[Extracted data]
::::
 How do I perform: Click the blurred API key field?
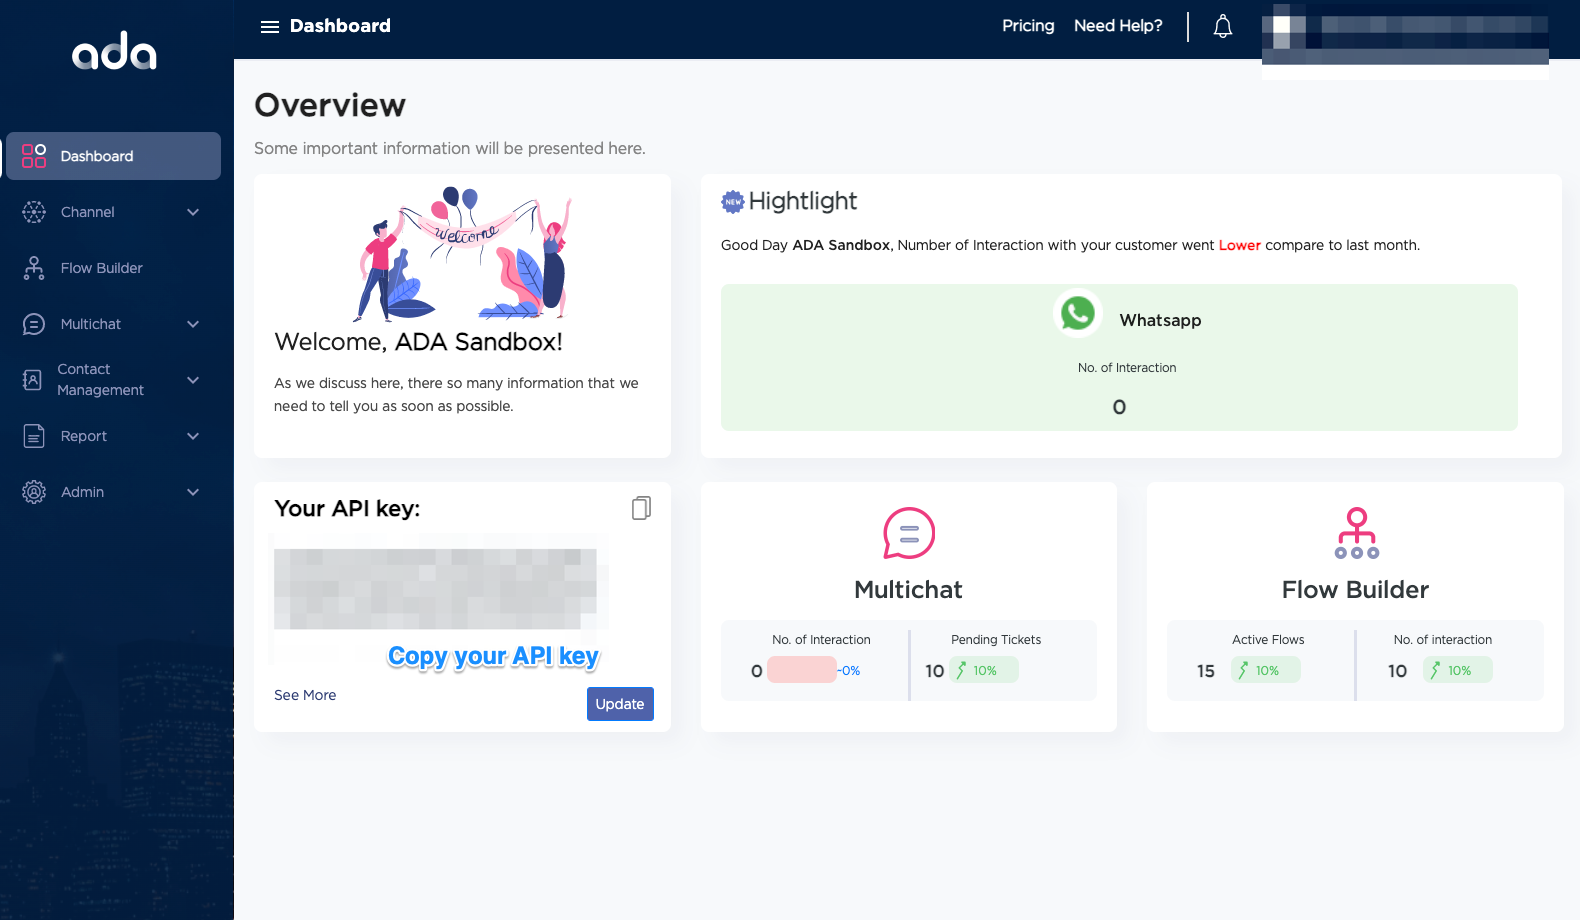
::::
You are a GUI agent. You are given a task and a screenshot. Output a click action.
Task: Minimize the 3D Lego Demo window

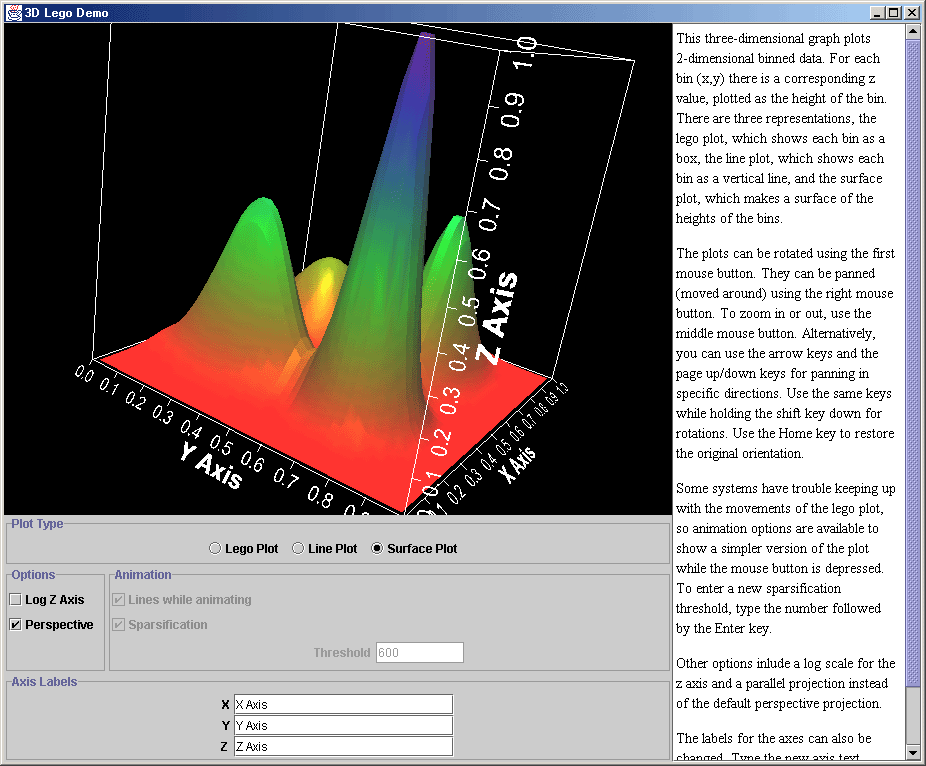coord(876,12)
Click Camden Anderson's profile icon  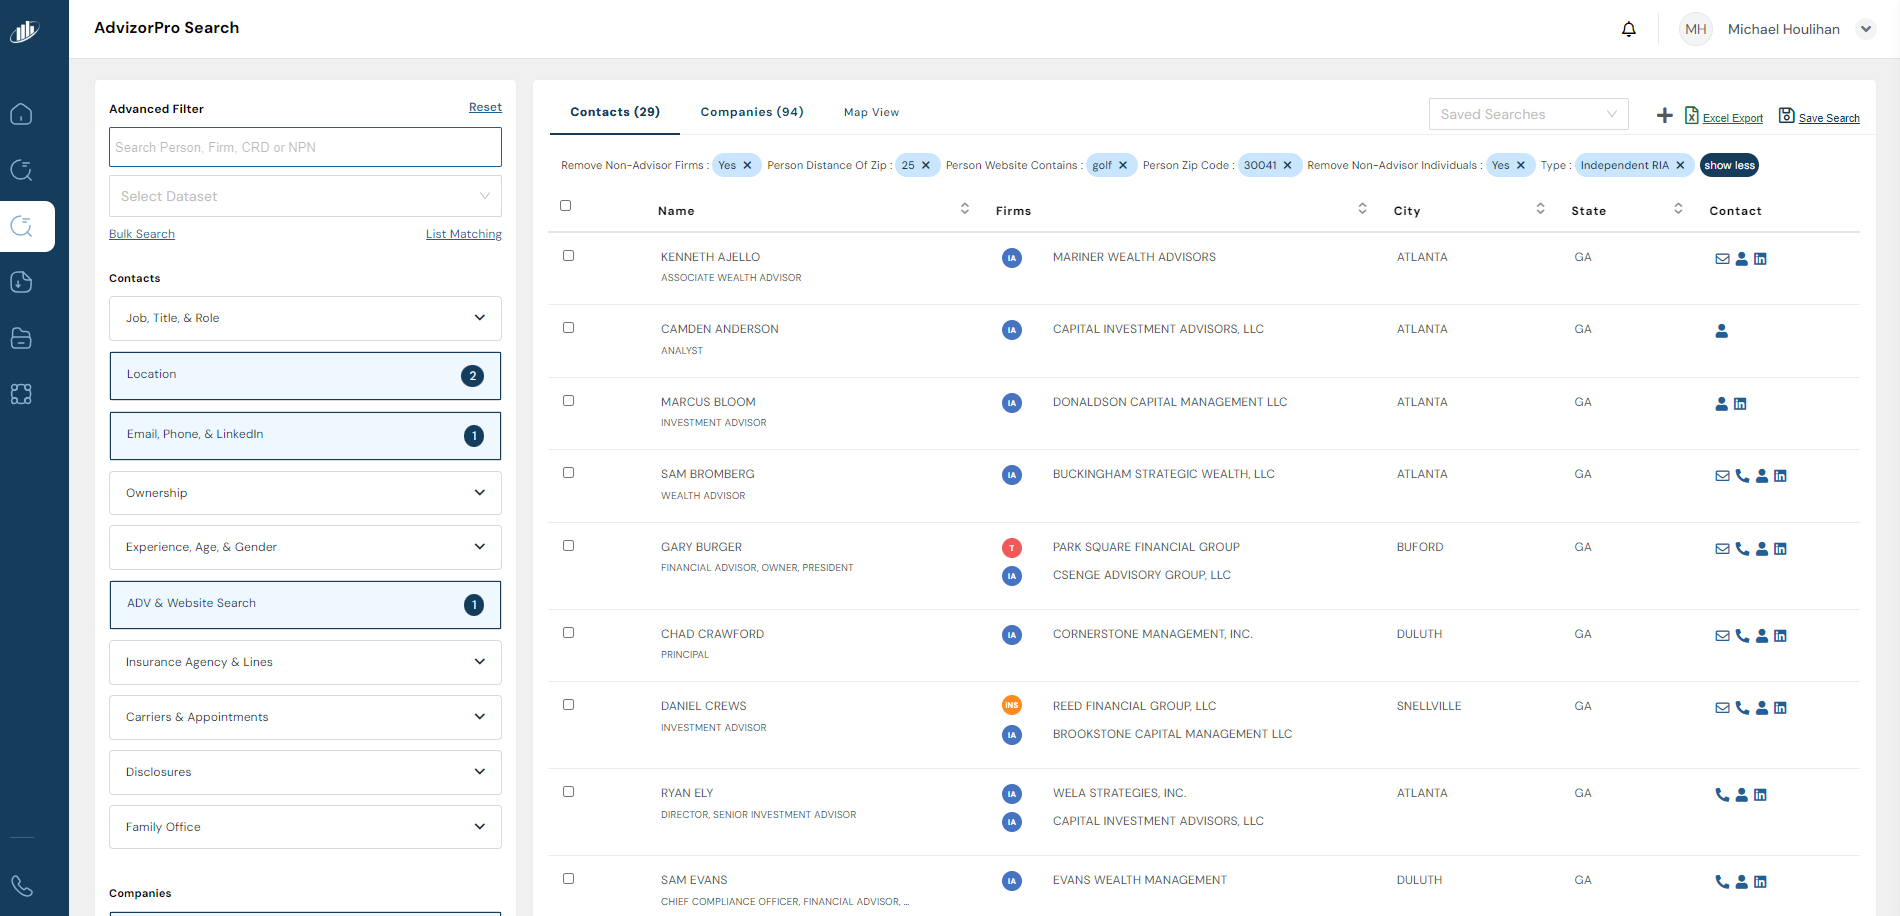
::::
Your answer must be everything above from the line with "Task: Minimize the 3D Lego Demo window" down to the line with "Click Camden Anderson's profile icon", word for word, and no pictures.

Task: Minimize the 3D Lego Demo window

coord(876,12)
Click Camden Anderson's profile icon  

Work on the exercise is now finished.